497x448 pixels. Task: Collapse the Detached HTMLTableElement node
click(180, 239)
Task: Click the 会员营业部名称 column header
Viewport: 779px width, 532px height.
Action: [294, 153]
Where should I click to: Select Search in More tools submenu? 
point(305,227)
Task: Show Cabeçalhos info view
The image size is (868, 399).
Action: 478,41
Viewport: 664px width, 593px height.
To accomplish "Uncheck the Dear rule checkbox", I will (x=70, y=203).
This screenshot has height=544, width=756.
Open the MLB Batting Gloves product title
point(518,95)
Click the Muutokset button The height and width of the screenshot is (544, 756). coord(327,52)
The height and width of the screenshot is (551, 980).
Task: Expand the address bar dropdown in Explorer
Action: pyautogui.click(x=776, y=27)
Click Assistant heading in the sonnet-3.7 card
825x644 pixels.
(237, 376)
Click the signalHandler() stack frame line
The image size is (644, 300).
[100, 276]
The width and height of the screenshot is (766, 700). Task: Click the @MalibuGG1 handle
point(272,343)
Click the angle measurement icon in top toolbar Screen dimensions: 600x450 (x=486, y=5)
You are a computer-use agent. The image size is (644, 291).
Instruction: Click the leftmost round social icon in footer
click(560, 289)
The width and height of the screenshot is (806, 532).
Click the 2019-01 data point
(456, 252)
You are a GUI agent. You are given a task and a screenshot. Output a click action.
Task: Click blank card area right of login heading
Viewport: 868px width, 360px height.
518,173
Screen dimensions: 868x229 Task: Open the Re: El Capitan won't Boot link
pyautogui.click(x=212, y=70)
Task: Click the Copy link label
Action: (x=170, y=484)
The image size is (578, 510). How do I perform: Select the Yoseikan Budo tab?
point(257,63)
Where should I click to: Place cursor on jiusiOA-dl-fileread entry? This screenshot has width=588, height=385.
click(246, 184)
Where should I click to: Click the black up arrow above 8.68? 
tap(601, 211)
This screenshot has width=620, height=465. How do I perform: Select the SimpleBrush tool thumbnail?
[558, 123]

What to work on — Taking no liberties, give the material above again in full.

Result of this exercise —
497x448 pixels. Task: Collapse the Detached HTMLTableElement node
click(180, 239)
Task: Click the 会员营业部名称 column header
Viewport: 779px width, 532px height.
Action: [294, 153]
Where should I click to: Select Search in More tools submenu? 
point(305,227)
Task: Show Cabeçalhos info view
The image size is (868, 399).
Action: 478,41
Viewport: 664px width, 593px height.
To accomplish "Uncheck the Dear rule checkbox", I will (x=70, y=203).
This screenshot has height=544, width=756.
Open the MLB Batting Gloves product title
point(518,95)
Click the Muutokset button The height and width of the screenshot is (544, 756). coord(327,52)
The height and width of the screenshot is (551, 980).
Task: Expand the address bar dropdown in Explorer
Action: pyautogui.click(x=776, y=27)
Click Assistant heading in the sonnet-3.7 card
825x644 pixels.
(237, 376)
Click the signalHandler() stack frame line
The image size is (644, 300).
[100, 276]
The width and height of the screenshot is (766, 700). Task: Click the @MalibuGG1 handle
point(272,343)
Click the angle measurement icon in top toolbar Screen dimensions: 600x450 (x=486, y=5)
You are a computer-use agent. The image size is (644, 291).
Instruction: Click the leftmost round social icon in footer
click(560, 289)
The width and height of the screenshot is (806, 532).
Click the 2019-01 data point
(456, 252)
You are a GUI agent. You are given a task and a screenshot. Output a click action.
Task: Click blank card area right of login heading
Viewport: 868px width, 360px height.
518,173
Screen dimensions: 868x229 Task: Open the Re: El Capitan won't Boot link
pyautogui.click(x=212, y=70)
Task: Click the Copy link label
Action: (x=170, y=484)
The image size is (578, 510). How do I perform: Select the Yoseikan Budo tab?
point(257,63)
Where should I click to: Place cursor on jiusiOA-dl-fileread entry? This screenshot has width=588, height=385.
click(246, 184)
Where should I click to: Click the black up arrow above 8.68? 
tap(601, 211)
This screenshot has width=620, height=465. How do I perform: Select the SimpleBrush tool thumbnail?
[558, 123]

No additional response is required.